→ Required task 1:
Retype the lines of the listing from the line with "Viewport: 1582px width, 779px height." up to and including the line with "coord(124,255)".

→ Extract to read:
------------
Neural Networks for Handwritten Digit Classification
Deep Learning Project: MNIST Dataset Neural Network Experimentation - Northwestern Consulting Research for Company XYZ
Paul Kellar
MSDS 458: Artificial Intelligence and Deep Learning
4/12/23
Abstract
The goal of this deep learning research project is to gain a deeper understanding of the inner workings of neural networks, leveraging the popular computer vision-focused MNIST dataset to identify handwritten digits in conducting a hypothetical project for Company XYZ. Specifically, this means exploring neural networks in terms of their frameworks/how they work (how hyperparameters such as hidden layers and hidden nodes work and how changing them impacts how the models learns from the data, for instance), examining various neural network structures in terms of a single-hidden layer network, and learning how to fit and run a neural network on the MNIST dataset using Python’s TensorFlow and Keras packages.
------------
→ Material shown:
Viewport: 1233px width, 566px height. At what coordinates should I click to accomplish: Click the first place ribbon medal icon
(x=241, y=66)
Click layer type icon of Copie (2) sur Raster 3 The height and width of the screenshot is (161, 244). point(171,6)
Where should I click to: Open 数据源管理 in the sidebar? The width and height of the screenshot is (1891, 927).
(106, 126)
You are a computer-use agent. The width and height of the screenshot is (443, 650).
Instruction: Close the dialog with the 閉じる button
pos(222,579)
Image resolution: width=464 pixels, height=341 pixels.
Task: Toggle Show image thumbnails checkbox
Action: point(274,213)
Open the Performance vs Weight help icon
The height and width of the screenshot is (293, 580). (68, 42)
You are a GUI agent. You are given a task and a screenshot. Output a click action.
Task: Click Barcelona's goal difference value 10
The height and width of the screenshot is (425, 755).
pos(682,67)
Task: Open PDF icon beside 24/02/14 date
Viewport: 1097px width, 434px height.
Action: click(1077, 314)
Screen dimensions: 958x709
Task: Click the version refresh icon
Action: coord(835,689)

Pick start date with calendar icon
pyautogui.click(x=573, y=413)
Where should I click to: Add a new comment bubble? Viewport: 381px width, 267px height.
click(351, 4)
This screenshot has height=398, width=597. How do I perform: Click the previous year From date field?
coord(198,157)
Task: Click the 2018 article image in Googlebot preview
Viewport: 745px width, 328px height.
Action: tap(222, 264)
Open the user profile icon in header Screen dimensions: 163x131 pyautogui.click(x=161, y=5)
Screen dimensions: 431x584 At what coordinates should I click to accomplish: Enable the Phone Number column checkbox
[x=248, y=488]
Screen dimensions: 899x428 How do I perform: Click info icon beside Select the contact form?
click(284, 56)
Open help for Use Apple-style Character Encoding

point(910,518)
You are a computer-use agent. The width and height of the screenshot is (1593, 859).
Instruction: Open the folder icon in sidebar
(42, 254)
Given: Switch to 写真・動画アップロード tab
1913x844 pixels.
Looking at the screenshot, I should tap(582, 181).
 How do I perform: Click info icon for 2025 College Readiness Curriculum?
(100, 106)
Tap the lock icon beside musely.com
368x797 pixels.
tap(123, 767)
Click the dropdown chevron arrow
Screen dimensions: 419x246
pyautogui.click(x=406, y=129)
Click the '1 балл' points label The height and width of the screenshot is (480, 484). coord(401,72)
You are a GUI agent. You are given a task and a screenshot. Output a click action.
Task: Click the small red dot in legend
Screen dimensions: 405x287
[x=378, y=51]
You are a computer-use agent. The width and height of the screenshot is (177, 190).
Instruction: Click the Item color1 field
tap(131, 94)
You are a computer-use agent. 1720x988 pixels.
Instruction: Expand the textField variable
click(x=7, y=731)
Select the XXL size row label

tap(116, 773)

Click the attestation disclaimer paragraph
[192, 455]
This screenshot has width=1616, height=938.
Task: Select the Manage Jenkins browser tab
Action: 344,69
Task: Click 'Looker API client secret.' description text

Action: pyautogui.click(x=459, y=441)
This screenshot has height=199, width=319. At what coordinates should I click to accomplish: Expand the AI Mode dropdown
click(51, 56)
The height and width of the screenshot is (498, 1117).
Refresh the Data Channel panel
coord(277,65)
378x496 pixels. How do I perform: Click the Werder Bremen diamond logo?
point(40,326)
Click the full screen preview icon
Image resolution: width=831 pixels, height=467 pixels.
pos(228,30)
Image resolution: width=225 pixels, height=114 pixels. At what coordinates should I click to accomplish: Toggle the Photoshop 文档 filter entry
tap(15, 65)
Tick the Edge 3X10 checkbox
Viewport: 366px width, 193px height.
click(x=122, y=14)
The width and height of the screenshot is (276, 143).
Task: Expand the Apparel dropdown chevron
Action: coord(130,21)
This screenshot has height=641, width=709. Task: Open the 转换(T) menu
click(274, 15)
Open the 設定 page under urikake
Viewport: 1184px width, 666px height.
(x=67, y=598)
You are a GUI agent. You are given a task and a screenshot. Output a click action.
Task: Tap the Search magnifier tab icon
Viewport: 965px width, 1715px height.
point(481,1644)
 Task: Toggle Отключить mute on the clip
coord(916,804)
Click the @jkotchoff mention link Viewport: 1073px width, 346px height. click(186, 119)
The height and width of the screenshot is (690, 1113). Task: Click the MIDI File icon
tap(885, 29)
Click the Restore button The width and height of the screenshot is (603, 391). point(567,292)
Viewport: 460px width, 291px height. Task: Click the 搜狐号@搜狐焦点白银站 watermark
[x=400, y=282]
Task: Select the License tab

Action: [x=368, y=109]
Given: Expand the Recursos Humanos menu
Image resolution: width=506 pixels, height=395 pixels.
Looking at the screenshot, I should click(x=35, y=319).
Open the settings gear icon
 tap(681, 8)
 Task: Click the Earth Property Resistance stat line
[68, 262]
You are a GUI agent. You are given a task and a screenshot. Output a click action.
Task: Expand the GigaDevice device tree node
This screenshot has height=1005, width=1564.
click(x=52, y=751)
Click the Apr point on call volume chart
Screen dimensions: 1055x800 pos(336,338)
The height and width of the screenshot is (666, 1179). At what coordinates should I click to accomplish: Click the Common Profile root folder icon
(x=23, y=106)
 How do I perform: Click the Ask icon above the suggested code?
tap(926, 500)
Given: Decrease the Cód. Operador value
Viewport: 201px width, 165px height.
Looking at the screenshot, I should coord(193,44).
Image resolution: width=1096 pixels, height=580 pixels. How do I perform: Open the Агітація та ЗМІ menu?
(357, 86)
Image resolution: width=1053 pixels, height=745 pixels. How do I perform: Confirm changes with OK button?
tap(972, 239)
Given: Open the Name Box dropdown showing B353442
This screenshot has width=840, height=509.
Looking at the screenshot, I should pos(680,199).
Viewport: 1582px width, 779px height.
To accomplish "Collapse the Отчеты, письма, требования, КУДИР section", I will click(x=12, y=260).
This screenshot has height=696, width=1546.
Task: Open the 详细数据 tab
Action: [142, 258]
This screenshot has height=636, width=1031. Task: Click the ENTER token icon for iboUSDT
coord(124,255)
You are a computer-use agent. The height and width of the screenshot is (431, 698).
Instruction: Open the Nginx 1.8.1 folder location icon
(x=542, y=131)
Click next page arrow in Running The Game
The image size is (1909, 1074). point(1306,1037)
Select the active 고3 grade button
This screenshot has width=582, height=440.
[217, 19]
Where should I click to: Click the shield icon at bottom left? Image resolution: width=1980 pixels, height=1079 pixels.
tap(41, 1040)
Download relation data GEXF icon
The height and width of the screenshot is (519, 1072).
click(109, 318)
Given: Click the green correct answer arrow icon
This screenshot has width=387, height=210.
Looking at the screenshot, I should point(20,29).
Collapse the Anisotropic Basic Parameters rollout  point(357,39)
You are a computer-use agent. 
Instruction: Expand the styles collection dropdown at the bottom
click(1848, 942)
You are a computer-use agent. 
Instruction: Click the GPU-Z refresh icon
------------
→ Required task 2:
For each statement below, say whether it agrees with the abstract on handwritten digit classification. Answer yes or no, and quote the deciding words from the abstract. (a) The project uses Python's TensorFlow and Keras packages. (b) The MNIST dataset is described as focused on natural language. (c) The project for Company XYZ is described as a real client engagement.

→ Complete response 1:
Viewport: 1582px width, 779px height.
To accomplish "Collapse the Отчеты, письма, требования, КУДИР section", I will click(x=12, y=260).
This screenshot has height=696, width=1546.
Task: Open the 详细数据 tab
Action: [142, 258]
This screenshot has height=636, width=1031. Task: Click the ENTER token icon for iboUSDT
coord(124,255)

→ Complete response 2:
(a) Yes: "using Python’s TensorFlow and Keras packages"
(b) No: "the popular computer vision-focused MNIST dataset"
(c) No: "a hypothetical project for Company XYZ"